▶ **Provided material**
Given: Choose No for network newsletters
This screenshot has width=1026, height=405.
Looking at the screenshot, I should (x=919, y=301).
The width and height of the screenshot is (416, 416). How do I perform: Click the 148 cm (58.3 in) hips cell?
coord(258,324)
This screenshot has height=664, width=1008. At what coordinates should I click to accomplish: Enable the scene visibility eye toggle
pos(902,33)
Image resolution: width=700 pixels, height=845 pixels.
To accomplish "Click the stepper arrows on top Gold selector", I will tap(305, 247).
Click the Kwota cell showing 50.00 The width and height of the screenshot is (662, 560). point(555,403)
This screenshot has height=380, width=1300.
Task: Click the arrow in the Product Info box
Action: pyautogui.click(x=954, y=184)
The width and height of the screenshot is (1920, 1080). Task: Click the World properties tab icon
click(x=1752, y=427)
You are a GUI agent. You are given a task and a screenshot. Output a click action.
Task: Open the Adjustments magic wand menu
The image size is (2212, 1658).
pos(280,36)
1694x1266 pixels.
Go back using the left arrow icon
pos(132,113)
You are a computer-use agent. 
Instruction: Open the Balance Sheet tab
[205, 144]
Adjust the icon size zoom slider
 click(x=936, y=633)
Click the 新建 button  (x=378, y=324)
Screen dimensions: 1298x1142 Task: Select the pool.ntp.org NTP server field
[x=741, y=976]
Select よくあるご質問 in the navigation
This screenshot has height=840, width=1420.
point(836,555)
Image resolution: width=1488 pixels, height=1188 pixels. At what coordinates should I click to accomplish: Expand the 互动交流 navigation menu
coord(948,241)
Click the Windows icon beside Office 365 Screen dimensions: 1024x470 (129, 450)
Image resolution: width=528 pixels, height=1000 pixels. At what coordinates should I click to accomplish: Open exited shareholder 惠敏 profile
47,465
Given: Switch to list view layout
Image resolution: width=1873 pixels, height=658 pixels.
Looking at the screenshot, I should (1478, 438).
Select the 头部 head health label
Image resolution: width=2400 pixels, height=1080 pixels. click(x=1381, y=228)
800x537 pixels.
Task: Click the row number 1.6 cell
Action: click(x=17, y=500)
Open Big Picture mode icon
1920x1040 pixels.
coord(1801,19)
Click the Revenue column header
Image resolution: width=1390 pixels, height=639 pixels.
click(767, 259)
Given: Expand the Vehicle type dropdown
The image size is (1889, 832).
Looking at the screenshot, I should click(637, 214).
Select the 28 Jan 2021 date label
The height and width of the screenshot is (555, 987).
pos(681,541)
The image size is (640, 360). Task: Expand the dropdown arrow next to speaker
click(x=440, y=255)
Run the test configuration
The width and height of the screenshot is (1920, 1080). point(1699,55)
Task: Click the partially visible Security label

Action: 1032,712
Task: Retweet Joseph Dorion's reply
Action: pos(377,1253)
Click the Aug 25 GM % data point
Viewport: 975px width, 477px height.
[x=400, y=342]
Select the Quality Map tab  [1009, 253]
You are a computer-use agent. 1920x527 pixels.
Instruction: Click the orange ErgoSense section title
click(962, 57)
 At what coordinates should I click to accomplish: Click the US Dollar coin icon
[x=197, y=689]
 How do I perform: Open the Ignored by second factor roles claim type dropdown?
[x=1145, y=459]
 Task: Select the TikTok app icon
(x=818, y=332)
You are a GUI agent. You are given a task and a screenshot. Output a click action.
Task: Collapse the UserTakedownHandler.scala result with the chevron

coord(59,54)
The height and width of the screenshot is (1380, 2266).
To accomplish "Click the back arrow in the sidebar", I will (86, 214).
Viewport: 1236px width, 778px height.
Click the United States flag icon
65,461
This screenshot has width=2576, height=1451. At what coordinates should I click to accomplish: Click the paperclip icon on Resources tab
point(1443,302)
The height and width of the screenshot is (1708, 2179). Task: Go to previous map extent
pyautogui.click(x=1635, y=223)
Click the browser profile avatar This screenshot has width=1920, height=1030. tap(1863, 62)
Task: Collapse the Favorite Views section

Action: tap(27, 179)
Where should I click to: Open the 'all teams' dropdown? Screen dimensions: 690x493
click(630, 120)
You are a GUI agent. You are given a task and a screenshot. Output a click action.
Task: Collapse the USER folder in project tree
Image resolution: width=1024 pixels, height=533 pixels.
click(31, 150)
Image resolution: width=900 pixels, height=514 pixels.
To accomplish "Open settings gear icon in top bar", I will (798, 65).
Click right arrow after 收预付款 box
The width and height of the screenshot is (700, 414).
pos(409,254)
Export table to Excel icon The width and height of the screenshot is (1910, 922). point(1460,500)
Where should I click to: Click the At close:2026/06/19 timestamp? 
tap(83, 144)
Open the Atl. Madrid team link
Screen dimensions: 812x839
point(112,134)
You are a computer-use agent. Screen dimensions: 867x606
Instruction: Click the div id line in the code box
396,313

▶ **Task directions**
Put every one of the lines above into a JSON list of strings, one string per line, and leave out any blank lines.

▶ **Response to this exercise**
[
  "Given: Choose No for network newsletters",
  "This screenshot has width=1026, height=405.",
  "Looking at the screenshot, I should (x=919, y=301).",
  "The width and height of the screenshot is (416, 416). How do I perform: Click the 148 cm (58.3 in) hips cell?",
  "coord(258,324)",
  "This screenshot has height=664, width=1008. At what coordinates should I click to accomplish: Enable the scene visibility eye toggle",
  "pos(902,33)",
  "Image resolution: width=700 pixels, height=845 pixels.",
  "To accomplish \"Click the stepper arrows on top Gold selector\", I will tap(305, 247).",
  "Click the Kwota cell showing 50.00 The width and height of the screenshot is (662, 560). point(555,403)",
  "This screenshot has height=380, width=1300.",
  "Task: Click the arrow in the Product Info box",
  "Action: pyautogui.click(x=954, y=184)",
  "The width and height of the screenshot is (1920, 1080). Task: Click the World properties tab icon",
  "click(x=1752, y=427)",
  "You are a GUI agent. You are given a task and a screenshot. Output a click action.",
  "Task: Open the Adjustments magic wand menu",
  "The image size is (2212, 1658).",
  "pos(280,36)",
  "1694x1266 pixels.",
  "Go back using the left arrow icon",
  "pos(132,113)",
  "You are a computer-use agent. ",
  "Instruction: Open the Balance Sheet tab",
  "[205, 144]",
  "Adjust the icon size zoom slider",
  " click(x=936, y=633)",
  "Click the 新建 button  (x=378, y=324)",
  "Screen dimensions: 1298x1142 Task: Select the pool.ntp.org NTP server field",
  "[x=741, y=976]",
  "Select よくあるご質問 in the navigation",
  "This screenshot has height=840, width=1420.",
  "point(836,555)",
  "Image resolution: width=1488 pixels, height=1188 pixels. At what coordinates should I click to accomplish: Expand the 互动交流 navigation menu",
  "coord(948,241)",
  "Click the Windows icon beside Office 365 Screen dimensions: 1024x470 (129, 450)",
  "Image resolution: width=528 pixels, height=1000 pixels. At what coordinates should I click to accomplish: Open exited shareholder 惠敏 profile",
  "47,465",
  "Given: Switch to list view layout",
  "Image resolution: width=1873 pixels, height=658 pixels.",
  "Looking at the screenshot, I should (1478, 438).",
  "Select the 头部 head health label",
  "Image resolution: width=2400 pixels, height=1080 pixels. click(x=1381, y=228)",
  "800x537 pixels.",
  "Task: Click the row number 1.6 cell",
  "Action: click(x=17, y=500)",
  "Open Big Picture mode icon",
  "1920x1040 pixels.",
  "coord(1801,19)",
  "Click the Revenue column header",
  "Image resolution: width=1390 pixels, height=639 pixels.",
  "click(767, 259)",
  "Given: Expand the Vehicle type dropdown",
  "The image size is (1889, 832).",
  "Looking at the screenshot, I should click(637, 214).",
  "Select the 28 Jan 2021 date label",
  "The height and width of the screenshot is (555, 987).",
  "pos(681,541)",
  "The image size is (640, 360). Task: Expand the dropdown arrow next to speaker",
  "click(x=440, y=255)",
  "Run the test configuration",
  "The width and height of the screenshot is (1920, 1080). point(1699,55)",
  "Task: Click the partially visible Security label",
  "Action: 1032,712",
  "Task: Retweet Joseph Dorion's reply",
  "Action: pos(377,1253)",
  "Click the Aug 25 GM % data point",
  "Viewport: 975px width, 477px height.",
  "[x=400, y=342]",
  "Select the Quality Map tab  [1009, 253]",
  "You are a computer-use agent. 1920x527 pixels.",
  "Instruction: Click the orange ErgoSense section title",
  "click(962, 57)",
  " At what coordinates should I click to accomplish: Click the US Dollar coin icon",
  "[x=197, y=689]",
  " How do I perform: Open the Ignored by second factor roles claim type dropdown?",
  "[x=1145, y=459]",
  " Task: Select the TikTok app icon",
  "(x=818, y=332)",
  "You are a GUI agent. You are given a task and a screenshot. Output a click action.",
  "Task: Collapse the UserTakedownHandler.scala result with the chevron",
  "coord(59,54)",
  "The height and width of the screenshot is (1380, 2266).",
  "To accomplish \"Click the back arrow in the sidebar\", I will (86, 214).",
  "Viewport: 1236px width, 778px height.",
  "Click the United States flag icon",
  "65,461",
  "This screenshot has width=2576, height=1451. At what coordinates should I click to accomplish: Click the paperclip icon on Resources tab",
  "point(1443,302)",
  "The height and width of the screenshot is (1708, 2179). Task: Go to previous map extent",
  "pyautogui.click(x=1635, y=223)",
  "Click the browser profile avatar This screenshot has width=1920, height=1030. tap(1863, 62)",
  "Task: Collapse the Favorite Views section",
  "Action: tap(27, 179)",
  "Where should I click to: Open the 'all teams' dropdown? Screen dimensions: 690x493",
  "click(630, 120)",
  "You are a GUI agent. You are given a task and a screenshot. Output a click action.",
  "Task: Collapse the USER folder in project tree",
  "Image resolution: width=1024 pixels, height=533 pixels.",
  "click(31, 150)",
  "Image resolution: width=900 pixels, height=514 pixels.",
  "To accomplish \"Open settings gear icon in top bar\", I will (798, 65).",
  "Click right arrow after 收预付款 box",
  "The width and height of the screenshot is (700, 414).",
  "pos(409,254)",
  "Export table to Excel icon The width and height of the screenshot is (1910, 922). point(1460,500)",
  "Where should I click to: Click the At close:2026/06/19 timestamp? ",
  "tap(83, 144)",
  "Open the Atl. Madrid team link",
  "Screen dimensions: 812x839",
  "point(112,134)",
  "You are a computer-use agent. Screen dimensions: 867x606",
  "Instruction: Click the div id line in the code box",
  "396,313"
]